Being a Lutheran is more than this. In fact, being a Lutheran is more than baptism. But this is the beginning. This is the start. You cannot start the new thing until you have left the old. In the words of St. Paul, we "put off the old Adam." This is a way for us to acknowledge this in our ritual. We have put to death -- crucified with Christ -- our old selves, in order to be raised to new life with Christ.
In the ancient world, this was powerful as most new Christians were quite literally rejecting the gods of their family in order to claim faith in Jesus. In the modern world is it usually more subtle, but we have our other gods, too: wealth, influence, materialism and many more things. And we must reject those gods in order to claim faith in Jesus. As Jesus said, we cannot serve two masters.
Monica: Dear Melissa, great question! Lutheranism is definitely more than "renouncing the devil." I am guessing that the word "devil" may make some a little squeamish but during a baptism or confirmation (affirmation of baptism) the sacrament begins by remembering the wonderful news of God's love, God's will for new life, forgiveness of sin, and the promise of resurrection and eternal life. All of this good news pumps us up to be able to confidently renounce the devil and all the forces that defy God, including those powers that move us away from God, and our sin. These things no longer have power over us on account of Christ's life, death and resurrection. Being Lutheran is far more about the love and grace of God. I experience the profession of faith and renouncing of the devil as an expression of Romans 8:38-39. For I am convinced that neither death, nor life, nor angels, nor rulers, nor things present, nor things to come, nor powers, nor height, nor depth, nor anything else in all creation, will be able to separate us from the love of God in Christ Jesus our Lord.
Ron: Dear Melissa, thanks for paying attention to the words and thoughts of the liturgy. Just the other day I was talking with a 12-year-old boy who wants to be baptized on his 13th birthday. He has been reading the Bible and has come to the conclusion that he wants to join the family of God. I had a great conversation with his parents who shared with me that there are some friends who have been praying for this young man.
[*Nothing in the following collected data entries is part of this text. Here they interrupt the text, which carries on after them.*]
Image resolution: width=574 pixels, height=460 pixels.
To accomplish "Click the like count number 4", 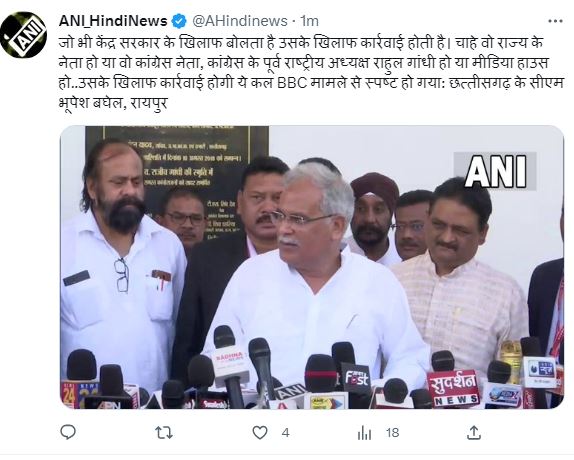I will [x=286, y=433].
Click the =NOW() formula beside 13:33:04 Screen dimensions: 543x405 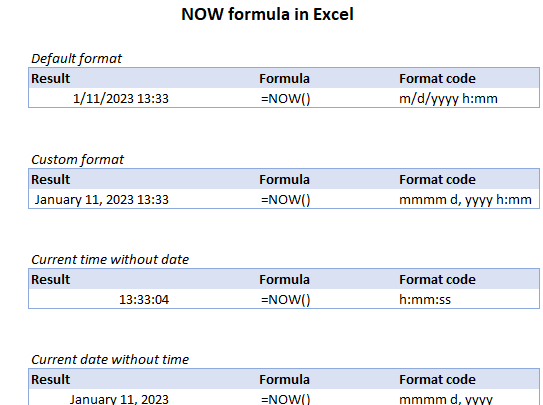(x=285, y=299)
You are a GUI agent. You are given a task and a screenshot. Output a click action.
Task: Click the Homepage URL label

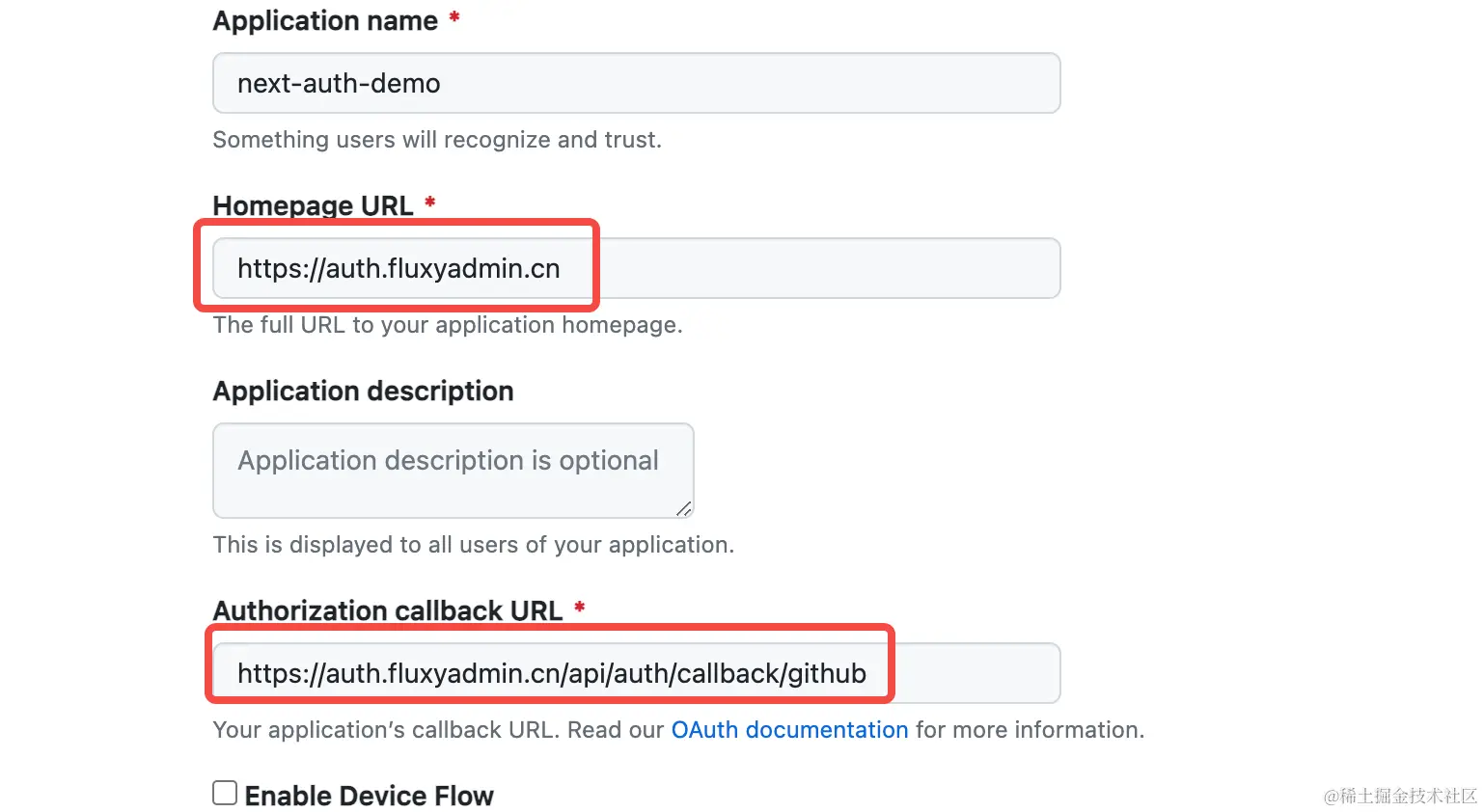313,205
He's active in his school, especially in track. As I walked him and his parents through the baptismal service, I shared with them that the words about "renouncing" come from how and when as Luther said we are tempted, "by the devil, the world and our flesh." In baptism God "claims us, gathers us and sends us out into the world." As part of the baptismal service or Affirmation of Baptism, the baptized (if they are able, otherwise sponsors and parents answer on behalf of them) respond to God's initiation and invitation. God has already said through the waters of baptism, "I claim you as my daughter or son." In "renouncing," the baptized or those affirming their baptism state what they basically will not do, but then it is also coupled with the words of the Apostles' Creed.
We often sail right over this question quickly, but it should give us pause. We should spend more time talking together about what it means for us to reject all of our idols and cling to Christ alone. Thanks, Melissa!